Records for locating described items:
········

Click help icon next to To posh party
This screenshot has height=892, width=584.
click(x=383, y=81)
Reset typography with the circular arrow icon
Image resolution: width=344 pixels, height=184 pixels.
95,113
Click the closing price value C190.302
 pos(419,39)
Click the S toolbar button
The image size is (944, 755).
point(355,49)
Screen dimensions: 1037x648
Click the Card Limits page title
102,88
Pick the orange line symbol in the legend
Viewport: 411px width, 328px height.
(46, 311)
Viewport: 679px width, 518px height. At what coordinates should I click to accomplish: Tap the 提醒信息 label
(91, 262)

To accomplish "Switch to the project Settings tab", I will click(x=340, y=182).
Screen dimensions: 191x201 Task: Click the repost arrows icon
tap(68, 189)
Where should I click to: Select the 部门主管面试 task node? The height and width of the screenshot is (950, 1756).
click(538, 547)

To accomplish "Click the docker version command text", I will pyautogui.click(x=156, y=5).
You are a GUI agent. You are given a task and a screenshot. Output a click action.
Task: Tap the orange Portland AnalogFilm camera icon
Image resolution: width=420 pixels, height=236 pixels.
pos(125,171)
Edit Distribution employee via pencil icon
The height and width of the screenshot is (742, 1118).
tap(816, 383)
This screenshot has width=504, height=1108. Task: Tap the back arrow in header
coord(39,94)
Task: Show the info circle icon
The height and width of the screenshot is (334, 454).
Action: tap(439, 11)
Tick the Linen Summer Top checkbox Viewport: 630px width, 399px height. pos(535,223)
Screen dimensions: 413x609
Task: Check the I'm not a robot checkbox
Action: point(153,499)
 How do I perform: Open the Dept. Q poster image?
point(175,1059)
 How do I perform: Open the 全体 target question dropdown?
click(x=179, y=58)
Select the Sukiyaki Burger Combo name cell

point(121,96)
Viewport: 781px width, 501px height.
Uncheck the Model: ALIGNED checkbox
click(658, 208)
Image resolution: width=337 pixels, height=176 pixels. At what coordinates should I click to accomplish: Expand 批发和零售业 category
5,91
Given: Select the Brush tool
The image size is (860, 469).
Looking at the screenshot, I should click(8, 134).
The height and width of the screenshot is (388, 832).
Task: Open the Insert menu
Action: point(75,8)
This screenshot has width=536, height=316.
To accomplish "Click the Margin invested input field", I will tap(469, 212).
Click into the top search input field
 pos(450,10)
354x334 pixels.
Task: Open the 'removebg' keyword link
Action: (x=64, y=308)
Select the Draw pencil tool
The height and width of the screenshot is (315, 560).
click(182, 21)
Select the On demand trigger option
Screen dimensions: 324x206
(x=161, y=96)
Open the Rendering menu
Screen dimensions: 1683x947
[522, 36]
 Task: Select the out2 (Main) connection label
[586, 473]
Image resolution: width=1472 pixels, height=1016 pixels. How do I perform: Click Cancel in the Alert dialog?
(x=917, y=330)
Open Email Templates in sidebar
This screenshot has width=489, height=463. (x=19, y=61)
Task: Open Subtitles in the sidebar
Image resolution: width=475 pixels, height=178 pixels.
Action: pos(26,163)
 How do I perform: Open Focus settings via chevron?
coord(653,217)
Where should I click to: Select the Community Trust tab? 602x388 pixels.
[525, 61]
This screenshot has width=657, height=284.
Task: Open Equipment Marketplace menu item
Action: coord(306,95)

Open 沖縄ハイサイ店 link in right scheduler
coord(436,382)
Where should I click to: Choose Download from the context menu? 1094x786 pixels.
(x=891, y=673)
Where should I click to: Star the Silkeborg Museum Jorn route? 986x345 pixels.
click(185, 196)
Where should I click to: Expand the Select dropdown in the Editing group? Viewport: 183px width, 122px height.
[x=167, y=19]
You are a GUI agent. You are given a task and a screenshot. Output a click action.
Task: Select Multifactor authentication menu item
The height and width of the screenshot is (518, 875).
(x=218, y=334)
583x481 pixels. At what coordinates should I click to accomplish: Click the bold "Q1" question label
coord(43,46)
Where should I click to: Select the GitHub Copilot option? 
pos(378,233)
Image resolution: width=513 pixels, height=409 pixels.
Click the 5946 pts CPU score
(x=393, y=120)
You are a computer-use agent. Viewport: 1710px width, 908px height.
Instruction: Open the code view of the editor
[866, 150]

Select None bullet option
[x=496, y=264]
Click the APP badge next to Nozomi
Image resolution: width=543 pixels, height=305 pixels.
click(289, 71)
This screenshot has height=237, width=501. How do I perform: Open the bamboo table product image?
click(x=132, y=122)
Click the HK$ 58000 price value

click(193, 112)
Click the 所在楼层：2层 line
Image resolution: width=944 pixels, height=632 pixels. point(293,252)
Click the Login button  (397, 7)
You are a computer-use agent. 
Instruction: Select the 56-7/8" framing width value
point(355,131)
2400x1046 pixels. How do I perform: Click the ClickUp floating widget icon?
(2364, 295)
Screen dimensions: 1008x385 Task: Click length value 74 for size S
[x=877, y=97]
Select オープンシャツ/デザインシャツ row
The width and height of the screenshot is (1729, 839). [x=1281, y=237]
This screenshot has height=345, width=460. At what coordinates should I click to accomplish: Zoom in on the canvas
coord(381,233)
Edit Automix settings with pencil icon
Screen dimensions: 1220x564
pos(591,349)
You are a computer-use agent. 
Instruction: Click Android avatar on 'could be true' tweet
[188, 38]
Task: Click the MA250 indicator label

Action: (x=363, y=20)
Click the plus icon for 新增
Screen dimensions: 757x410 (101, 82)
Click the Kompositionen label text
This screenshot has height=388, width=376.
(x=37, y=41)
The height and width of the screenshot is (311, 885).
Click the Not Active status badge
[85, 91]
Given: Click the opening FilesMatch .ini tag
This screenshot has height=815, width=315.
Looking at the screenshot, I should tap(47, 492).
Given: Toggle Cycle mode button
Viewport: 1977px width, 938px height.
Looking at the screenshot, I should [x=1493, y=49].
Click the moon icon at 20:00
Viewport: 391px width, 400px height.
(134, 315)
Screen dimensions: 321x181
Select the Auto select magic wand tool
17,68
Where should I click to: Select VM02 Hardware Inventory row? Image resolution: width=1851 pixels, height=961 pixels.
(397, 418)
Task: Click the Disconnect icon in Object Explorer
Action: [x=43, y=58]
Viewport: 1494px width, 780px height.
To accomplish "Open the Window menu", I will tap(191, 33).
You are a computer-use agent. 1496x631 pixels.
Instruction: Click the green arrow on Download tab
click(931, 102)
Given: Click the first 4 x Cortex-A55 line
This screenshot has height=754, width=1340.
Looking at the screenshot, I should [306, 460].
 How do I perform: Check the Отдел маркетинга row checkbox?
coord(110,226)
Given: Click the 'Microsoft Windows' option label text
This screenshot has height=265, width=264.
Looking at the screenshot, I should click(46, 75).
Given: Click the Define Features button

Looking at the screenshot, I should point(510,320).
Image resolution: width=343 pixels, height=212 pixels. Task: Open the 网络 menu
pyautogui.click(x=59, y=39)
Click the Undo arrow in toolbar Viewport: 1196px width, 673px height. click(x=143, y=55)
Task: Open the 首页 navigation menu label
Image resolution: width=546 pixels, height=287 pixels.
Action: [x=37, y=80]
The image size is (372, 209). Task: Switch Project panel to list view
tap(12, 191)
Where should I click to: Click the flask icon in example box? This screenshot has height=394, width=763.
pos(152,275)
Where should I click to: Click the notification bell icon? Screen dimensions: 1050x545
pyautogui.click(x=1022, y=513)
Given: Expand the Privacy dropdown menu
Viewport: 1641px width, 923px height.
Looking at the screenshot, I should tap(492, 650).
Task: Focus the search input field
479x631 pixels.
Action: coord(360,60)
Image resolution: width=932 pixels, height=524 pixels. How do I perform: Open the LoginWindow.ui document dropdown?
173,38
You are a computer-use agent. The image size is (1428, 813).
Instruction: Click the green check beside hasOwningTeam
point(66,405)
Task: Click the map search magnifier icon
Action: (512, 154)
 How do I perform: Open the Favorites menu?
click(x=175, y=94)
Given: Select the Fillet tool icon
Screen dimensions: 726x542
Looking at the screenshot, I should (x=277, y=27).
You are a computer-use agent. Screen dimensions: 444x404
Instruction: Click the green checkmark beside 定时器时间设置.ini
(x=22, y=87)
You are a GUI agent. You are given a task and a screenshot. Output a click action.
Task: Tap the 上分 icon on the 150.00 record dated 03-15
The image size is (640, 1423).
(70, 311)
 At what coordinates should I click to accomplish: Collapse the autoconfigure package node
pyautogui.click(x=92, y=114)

········

SET PROBLEM ▸ Retype the lines of the material above exactly, starting with the line that contains "Task: Open the 首页 navigation menu label" and going on through the line that contains "pos(152,275)".

EXERCISE OUTPUT ▸
Task: Open the 首页 navigation menu label
Image resolution: width=546 pixels, height=287 pixels.
Action: [x=37, y=80]
The image size is (372, 209). Task: Switch Project panel to list view
tap(12, 191)
Where should I click to: Click the flask icon in example box? This screenshot has height=394, width=763.
pos(152,275)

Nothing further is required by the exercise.